Sélectionné en 2006 par Sir Gordon Tietjens pour représenter les All Blacks Seven, il débute également avec l’équipe 1ère du Northland le 22 juillet contre North-Harbour.

Il évolue alors au poste d’ailier gauche et marque 1 essai en 8 matches provincial.

Devenu une « pointure régionale » en 2007, il fait partie des joueurs dont on commence à parler sérieusement. Il incorpore immédiatement le squad d’entraînement et de développement des Blues, sans arriver à obtenir du temps de jeu. Il retourne au rugby à VII et participe à une nouvelle campagne des All Blacks Seven.

Toujours au poste d’ailier, son entraineur cherche à optimiser son potentiel Il l’essaye même 2 matches à l’arrière durant sa seconde année pour le Northland : 7 matches 2 essais.

En 2008, il a 22 ans. Semblant avoir du mal désormais à intégrer l’effectif des Blues, il continue toujours en parallèle à représenter la Nouvelle-Zélande en rugby à VII où il excelle (il joue les 4 premiers tournois de l’année).

C’est lors de cette Air New-Zealand Cup qu’il « explose », (9 matches, 4 essais). A l’aile droite des Taniwhas principalement mais avec également quelques passages au centre.

Etincelant, les Blues ne peuvent pas cette fois se passer du phénomène Ranger et semblent enfin prêt à l’intégrer pleinement pour la prochaine saison.

  • Un sacré client mais une carrière en dent de scie

Il passe une 1ère saison de Super Rugby assez mouvementé (10 matches, 2 essais, à l’aile) ! Ce n’est pas un joueur « parfait », mais ses courses font de vrais dégâts. Il est capable à tous moments d’actions qui sortent de l’ordinaire. Sous les lumières internationales, il est également repris par les commissions de discipline de rugby et par la justice Néo-Zélandaise (pour agression).

Tout cela n’empêche pas sa carrière de décoller, car il est appelé (en tant qu’ailier) à participer à la Pacific Nations Cup avec les All Blacks Juniors (3 matches, 2 essais).

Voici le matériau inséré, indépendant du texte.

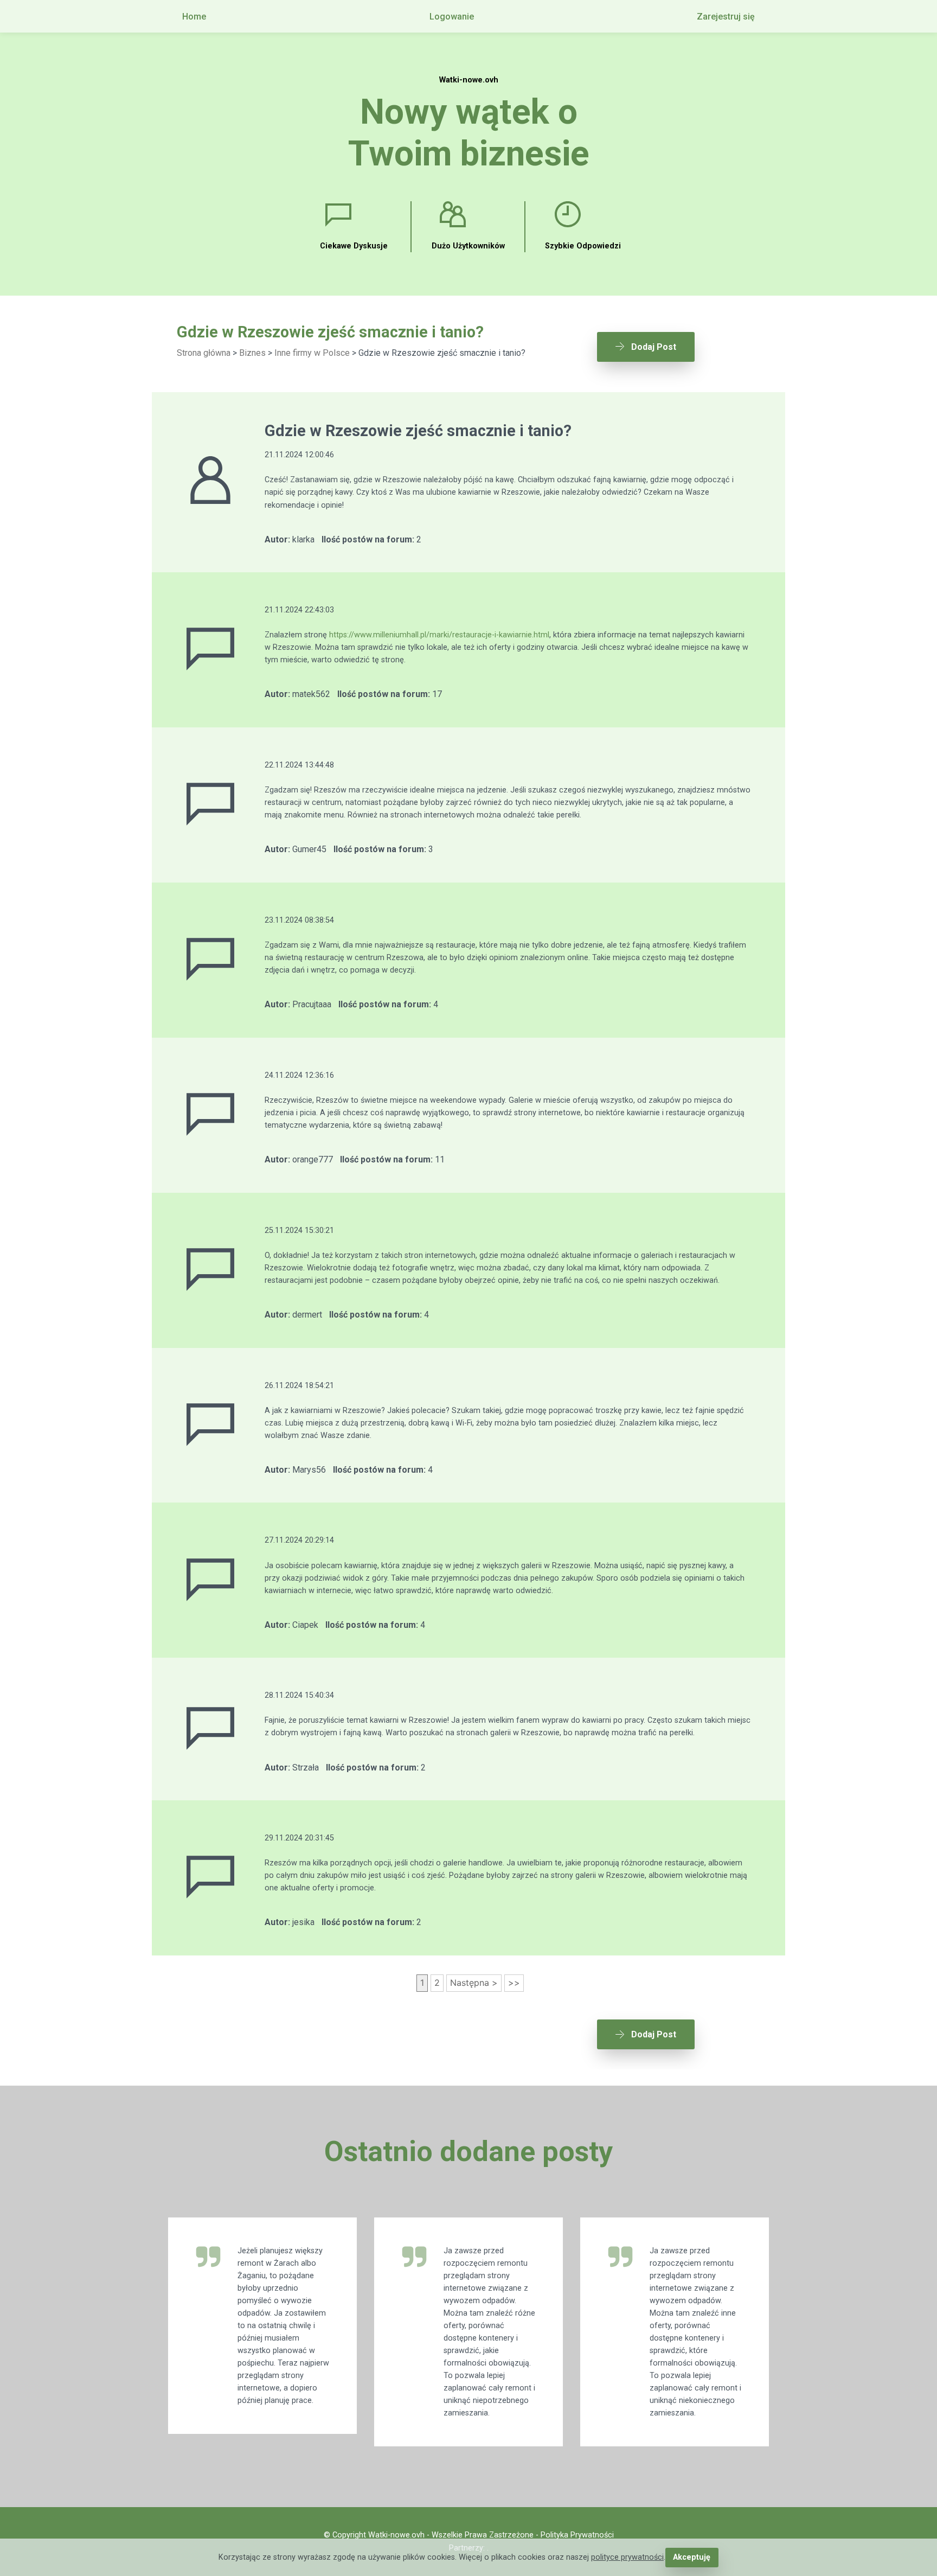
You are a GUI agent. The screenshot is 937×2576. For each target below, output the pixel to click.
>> (514, 1982)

En 2010, Rene Ranger est un joueur de Super Rugby accomplit. Il passe la majeure partie de son temps de jeu au poste de second centre. On lui découvre d’autres possibilités et une palette de jeu bien plus large que les années précédentes. 13 matches, 7 essais avec les Blues.

Il intègre les All Blacks et connait ses 3 premières sélections. Comme tout joueur néo-zélandais, c’est un rêve qui prend forme, mais le plus dur ne fait que commencer, car les places sont chères et le niveau extrêmement exigeant. Selon lui, les All Blacks sont à un niveau bien au-dessus du Super Rugby, ils jouent avec beaucoup plus de clarté, de justesse et c’est une équipe qui prend en compte tous les détails possibles et inimaginables.

L’année de la Coupe du monde (2011), Ranger repasse à l’aile des Blues (16 matches, 8 essais) et passe une année assez compliquée. Il a désormais le statut d’un All Blacks mais son jeu comporte beaucoup de petits défauts qui, une fois disséqué, pèse lourd dans la balance. Même s’il surnage en Super Rugby, il ne parvient pas à passer un certain cap et ne parvient pas à retrouver les All Blacks.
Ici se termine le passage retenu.